======== Excerpt provided ========

But as it turns out, the Brown decision, it didn't say much about how public schools should desegregate and what desegregation would really look like, what states and local governments would really be required to do to desegregate.
And that's for a few different reasons, I think.
At the time, a unanimous decision in Brown v.
Board was seen as a priority.
There was a lot of fear that the South would simply refuse to comply with a decision that indicated any sort of debate or ambiguity about what the Constitution said about segregation in public schools.
And if the court ruled that segregation was unconstitutional, but like there were a couple of justices writing in dissent.
There's a real fear at the time that the South in particular is insolent enough that it would weaponize any sort of official legal arguments against desegregation and just straight up like not follow that.
That's how that would have worked.
Like, you know, if it had been a more aggressive ruling, but one that was not unanimous, because that's the trade-off, right?
He basically wanted it to be unanimous and therefore it was perhaps more of a compromise.
Yeah.
Yeah.
If there had been dissents, like how would those dissents have been actually weaponized by like legislators or whoever?

========

#### [Stated problem]
Reproduce the part of the passage on the Brown decision that opens with "At the time, a" and closes with "would have worked.", swapping "the South" for "the Southern states" throughout.

======== Supplied information ========

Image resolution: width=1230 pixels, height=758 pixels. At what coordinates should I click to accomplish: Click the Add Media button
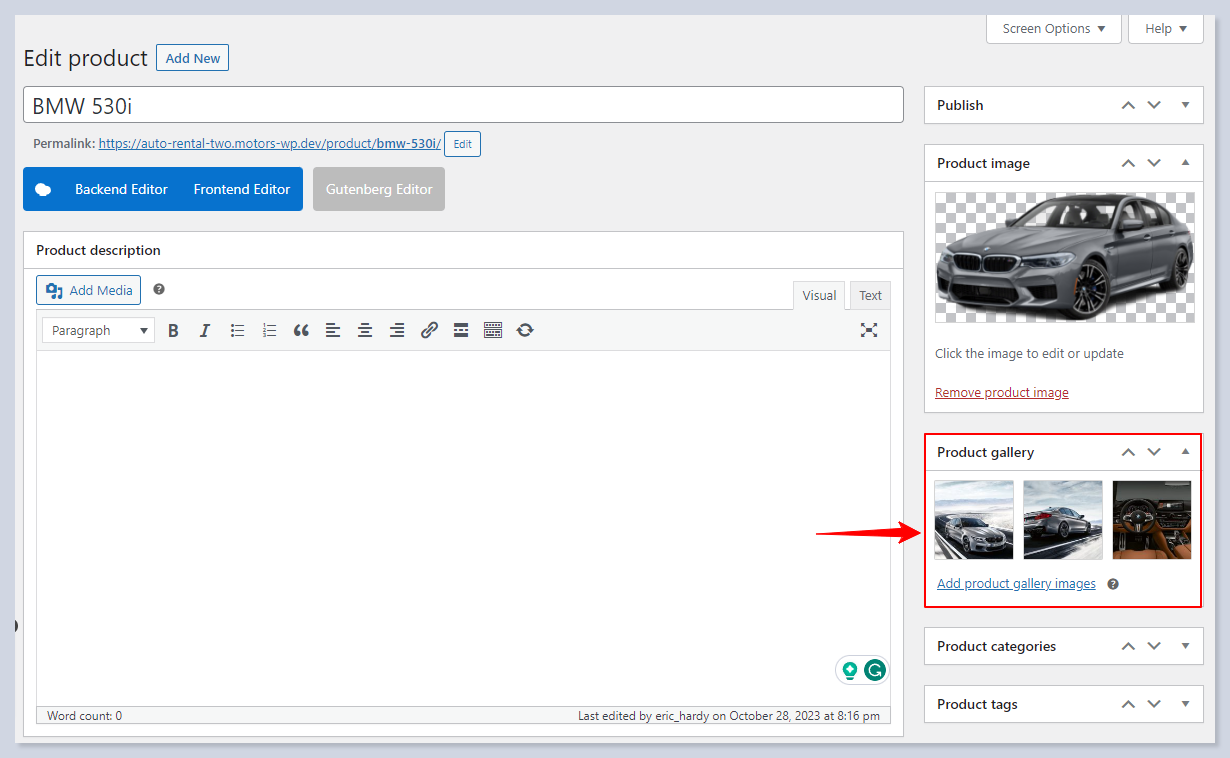click(x=89, y=290)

========

#### [Result for this task]
At the time, a unanimous decision in Brown v.
Board was seen as a priority.
There was a lot of fear that the Southern states would simply refuse to comply with a decision that indicated any sort of debate or ambiguity about what the Constitution said about segregation in public schools.
And if the court ruled that segregation was unconstitutional, but like there were a couple of justices writing in dissent.
There's a real fear at the time that the Southern states in particular is insolent enough that it would weaponize any sort of official legal arguments against desegregation and just straight up like not follow that.
That's how that would have worked.